Then-National Security Adviser Brent Scowcroft, who has been a critic of the younger Bush's policies, asked Gates to be his deputy in 1989 during the administration of George Bush's father. The elder President Bush, a former CIA Director himself, asked Gates to run the CIA two years later.

Gates won confirmation, but only after hearings in which he was accused by CIA officials of manipulating intelligence as a senior analyst in the 1980s. Throughout the time period, Gates also became close friends with the Bush family.

"The fact that he is going to that circle, and he has been very reluctant to do that in the past," suggests to me that he is looking to reevaluate Iraq, CBS News chief Washington correspondent Bob Schieffer reports.

Melvin Goodman, a former CIA division chief for Soviet affairs, testified that Gates politicized the intelligence on Iran, Nicaragua, Afghanistan and the Soviet Union. "Gates' role in this activity was to corrupt the process and the ethics of intelligence on all of these issues," Goodman testified.
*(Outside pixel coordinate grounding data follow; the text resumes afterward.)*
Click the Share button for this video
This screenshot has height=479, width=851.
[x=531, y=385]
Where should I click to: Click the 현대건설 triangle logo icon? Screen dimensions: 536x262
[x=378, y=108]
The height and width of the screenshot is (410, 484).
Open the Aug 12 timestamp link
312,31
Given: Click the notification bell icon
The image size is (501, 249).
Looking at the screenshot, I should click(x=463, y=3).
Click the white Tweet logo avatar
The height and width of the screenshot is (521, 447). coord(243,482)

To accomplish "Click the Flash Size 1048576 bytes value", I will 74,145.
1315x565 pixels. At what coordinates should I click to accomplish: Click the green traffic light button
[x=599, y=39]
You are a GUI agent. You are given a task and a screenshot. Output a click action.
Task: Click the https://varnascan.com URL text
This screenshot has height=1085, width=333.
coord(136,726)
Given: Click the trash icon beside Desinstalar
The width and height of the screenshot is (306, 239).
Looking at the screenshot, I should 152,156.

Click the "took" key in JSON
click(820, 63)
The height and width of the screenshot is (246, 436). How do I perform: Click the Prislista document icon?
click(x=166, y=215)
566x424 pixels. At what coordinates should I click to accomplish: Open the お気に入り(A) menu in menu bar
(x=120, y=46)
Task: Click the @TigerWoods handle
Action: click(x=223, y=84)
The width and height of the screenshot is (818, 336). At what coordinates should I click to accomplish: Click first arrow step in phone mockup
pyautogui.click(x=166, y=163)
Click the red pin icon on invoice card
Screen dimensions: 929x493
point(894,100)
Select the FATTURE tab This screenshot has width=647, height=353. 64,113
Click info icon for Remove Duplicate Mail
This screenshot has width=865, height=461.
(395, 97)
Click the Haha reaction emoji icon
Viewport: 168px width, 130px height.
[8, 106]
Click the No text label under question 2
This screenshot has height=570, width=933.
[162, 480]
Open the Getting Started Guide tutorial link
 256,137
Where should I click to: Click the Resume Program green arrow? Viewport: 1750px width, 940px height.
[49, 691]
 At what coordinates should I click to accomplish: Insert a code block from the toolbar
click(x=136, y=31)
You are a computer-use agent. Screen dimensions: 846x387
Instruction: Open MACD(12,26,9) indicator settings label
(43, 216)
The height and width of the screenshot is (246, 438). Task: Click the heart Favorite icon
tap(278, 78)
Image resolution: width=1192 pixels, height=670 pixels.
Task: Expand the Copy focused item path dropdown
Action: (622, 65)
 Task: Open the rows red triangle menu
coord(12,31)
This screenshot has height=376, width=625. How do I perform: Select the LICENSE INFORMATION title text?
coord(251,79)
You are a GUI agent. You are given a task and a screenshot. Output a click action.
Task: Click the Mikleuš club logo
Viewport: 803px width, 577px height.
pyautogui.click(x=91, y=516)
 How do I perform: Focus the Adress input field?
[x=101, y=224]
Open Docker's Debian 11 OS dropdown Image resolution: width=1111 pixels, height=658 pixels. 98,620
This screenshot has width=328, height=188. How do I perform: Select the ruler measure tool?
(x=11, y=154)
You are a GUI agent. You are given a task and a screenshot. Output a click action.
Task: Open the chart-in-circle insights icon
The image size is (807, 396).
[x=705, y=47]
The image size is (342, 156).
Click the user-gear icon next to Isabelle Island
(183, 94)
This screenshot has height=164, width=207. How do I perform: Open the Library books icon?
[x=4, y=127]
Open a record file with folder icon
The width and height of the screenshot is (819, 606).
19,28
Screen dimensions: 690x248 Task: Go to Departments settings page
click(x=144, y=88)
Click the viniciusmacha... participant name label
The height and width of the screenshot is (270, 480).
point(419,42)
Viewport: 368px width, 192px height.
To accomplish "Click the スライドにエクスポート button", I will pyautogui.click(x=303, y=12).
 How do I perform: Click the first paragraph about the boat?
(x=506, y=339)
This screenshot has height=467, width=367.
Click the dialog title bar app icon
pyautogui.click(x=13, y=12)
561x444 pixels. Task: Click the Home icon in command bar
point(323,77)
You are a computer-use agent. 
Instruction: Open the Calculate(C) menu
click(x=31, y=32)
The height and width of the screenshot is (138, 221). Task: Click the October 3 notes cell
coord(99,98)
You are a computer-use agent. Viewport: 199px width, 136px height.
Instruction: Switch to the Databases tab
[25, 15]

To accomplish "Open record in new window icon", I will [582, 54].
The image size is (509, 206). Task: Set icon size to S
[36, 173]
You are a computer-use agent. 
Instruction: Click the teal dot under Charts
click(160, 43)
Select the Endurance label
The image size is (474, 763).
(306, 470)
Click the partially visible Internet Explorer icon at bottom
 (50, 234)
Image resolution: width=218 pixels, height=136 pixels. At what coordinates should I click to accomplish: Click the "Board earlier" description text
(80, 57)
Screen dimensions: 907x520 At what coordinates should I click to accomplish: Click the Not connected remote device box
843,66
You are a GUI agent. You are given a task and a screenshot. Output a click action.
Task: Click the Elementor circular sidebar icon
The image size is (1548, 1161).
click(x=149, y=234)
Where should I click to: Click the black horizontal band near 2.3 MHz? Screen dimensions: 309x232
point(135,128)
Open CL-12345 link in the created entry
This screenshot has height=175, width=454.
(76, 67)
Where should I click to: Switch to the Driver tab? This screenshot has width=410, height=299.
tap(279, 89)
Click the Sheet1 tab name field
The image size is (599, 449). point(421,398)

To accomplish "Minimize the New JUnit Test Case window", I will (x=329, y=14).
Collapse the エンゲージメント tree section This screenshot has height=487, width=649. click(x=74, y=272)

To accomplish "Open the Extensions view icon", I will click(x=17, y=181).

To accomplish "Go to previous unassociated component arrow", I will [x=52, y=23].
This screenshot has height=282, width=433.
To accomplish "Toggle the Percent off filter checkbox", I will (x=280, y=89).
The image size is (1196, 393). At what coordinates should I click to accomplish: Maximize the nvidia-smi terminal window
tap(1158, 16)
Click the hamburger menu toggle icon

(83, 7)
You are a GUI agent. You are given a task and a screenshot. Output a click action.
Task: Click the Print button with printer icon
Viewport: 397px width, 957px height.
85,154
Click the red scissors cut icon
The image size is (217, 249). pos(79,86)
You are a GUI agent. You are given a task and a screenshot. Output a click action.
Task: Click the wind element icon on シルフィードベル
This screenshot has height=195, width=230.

The Bush administration's use of intelligence on Iraq has been a central theme of criticism from Democrats who say the White House stretched faulty intelligence from U.S. spy agencies to justify invading Iraq in 2003.

Gates has taken a much lower profile since leaving government. He joined corporate boards and wrote a memoir, "From The Shadows: The Ultimate Insider's Story of Five Presidents and How They Won the Cold War." It was published in 1996.

Gates is a close friend of the Bush family, and particularly the first President Bush. He became the president of Texas A&M University in August 2002. The university is home to the presidential library of the elder Mr. Bush.